++++ Excerpted records

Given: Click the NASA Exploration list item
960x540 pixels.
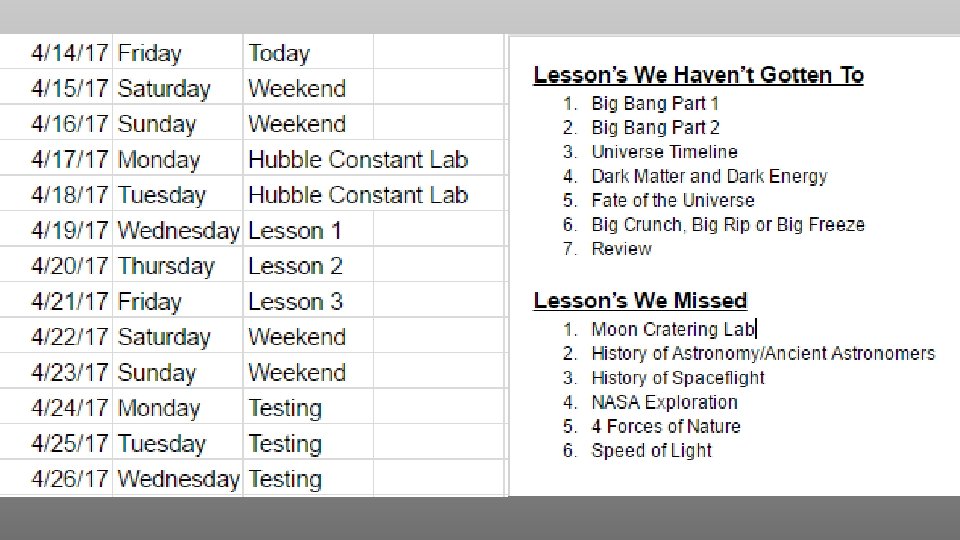Looking at the screenshot, I should 664,402.
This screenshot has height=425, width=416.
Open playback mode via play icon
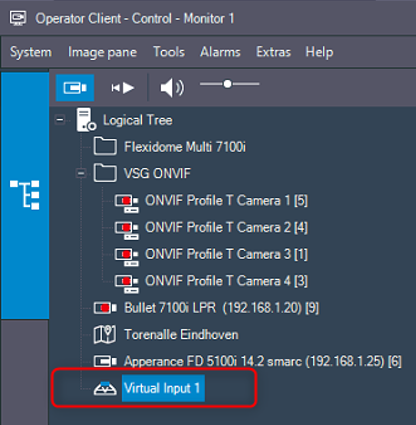[122, 88]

++++++++

### [Problem description]
Leave out the images and repeat the rest of the data word for word.

### [Reply to the exercise]
Given: Click the NASA Exploration list item
960x540 pixels.
Looking at the screenshot, I should 664,402.
This screenshot has height=425, width=416.
Open playback mode via play icon
[122, 88]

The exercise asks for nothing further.